Europa: un confine, due misure
Rafael Spregelburd racconta il Vecchio Continente partendo dalla sua fine, dalle sue fini. Dal suo spegnersi un giorno alla volta, nell’immobilismo distaccato che rievoca alla mente l’immaginario hotel dei giorni immobili cantato da VecchioniCome ricorda lo storico Lucien Febvre, l’Europa ha rappresentato e rappresenta non solo un continente, ma anche un modo di guardare al mondo. Il testo di Spregelburd fotografa spietatamente il progressivo, lento ma apparentemente inesorabile spegnersi di quello sguardo, da un punto di vista intellettuale, sociale, storico.
In un sapiente equilibrio di parole, musica e danza i giovani attori si alternano con sicurezza su un palco dalla scenografia essenziale ma sempre intonata all’azione. E così danno vita a scambi brillanti, spesso animati da una tagliente ironia: “c’è un odore di salsedine, ma il mare non si vede” canta Vecchioni di un albergo di fantasia, l’hotel dei giorni immobili.

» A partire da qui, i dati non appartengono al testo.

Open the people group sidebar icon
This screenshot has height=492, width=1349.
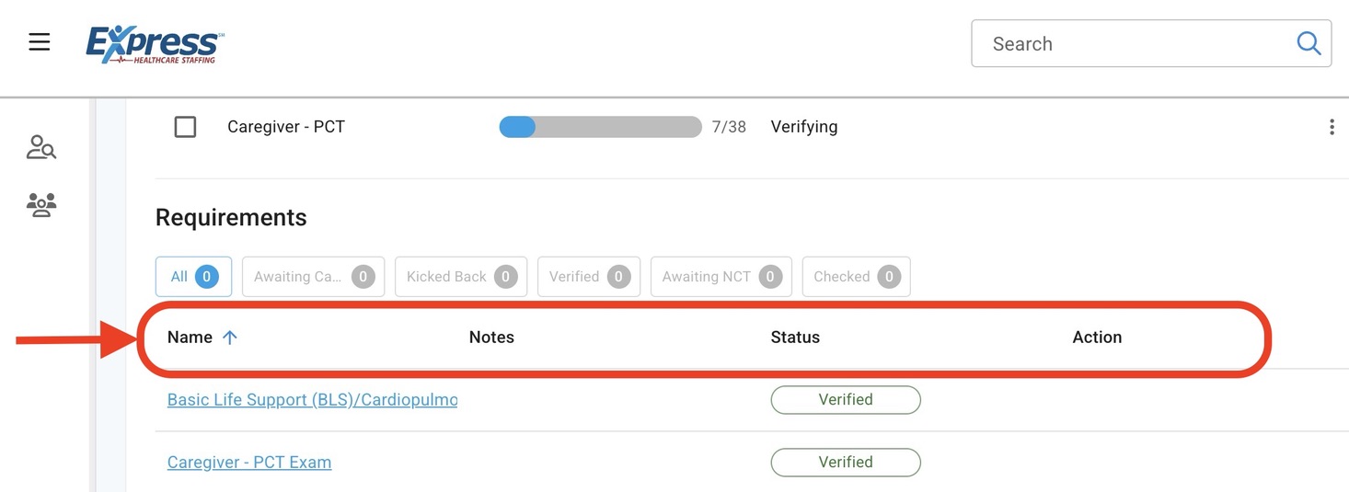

Visitato e abitato da accademici, persino da sovrani, ma incapace di farsi casa, di manifestare uno slancio che lo proietti al futuro, anche passando per il mare aperto.
“Una notte senza nuvole, si presentò un pensiero
e si cominciò a distinguere buio falso e buio vero”
Nel 1974 i governi di Spagna e Portogallo decisero, reciprocamente diffidenti, di tracciare e misurare il proprio confine dal vicino, in modo indipendente. A valle di un’operazione certo non semplice e di un considerevole impegno economico per entrambe le parti, le due misure differirono di centinaia di chilometri. Persino tracciare un confine, persino misurare, riflette il regista per bocca degli attori, sembra reggersi, oltre che sulla tecnica, su un qualche grado di fiducia.
“Ma una notte con le nuvole, lì si smarrì un ricordo
e si continuò a confondere l’apparenza di uno sguardo”.
Ma quel pensiero, quel dubbio, si perde: annegato tra i dialoghi forse troppo cerebrali di due intellettuali che discutono di arte vantando o quasi dando per scontata la pretesa di poterne tracciarne i contorni, offuscato dagli appassionati ma goffi tentativi di una compagnia d’attori male assortita di mettere in scena uno spettacolo.
A mano a mano che si svelano i dettagli del dramma, par di capire di che si tratta: il testo è scritto, ben collaudato, rappresentato da molto tempo. Fino a qualche tempo fa, con successo. Ora però, sembra non funzionare più. Gli attori non sono brillanti, lo ammettono essi stessi. Cercano, per recuperare, di dare un tocco di contemporaneità: in modo forse superficiale, certo inefficace. E amaramente concludono, sconfitti: è vero, sono cambiati gli interpreti. Ma è cambiato anche il pubblico.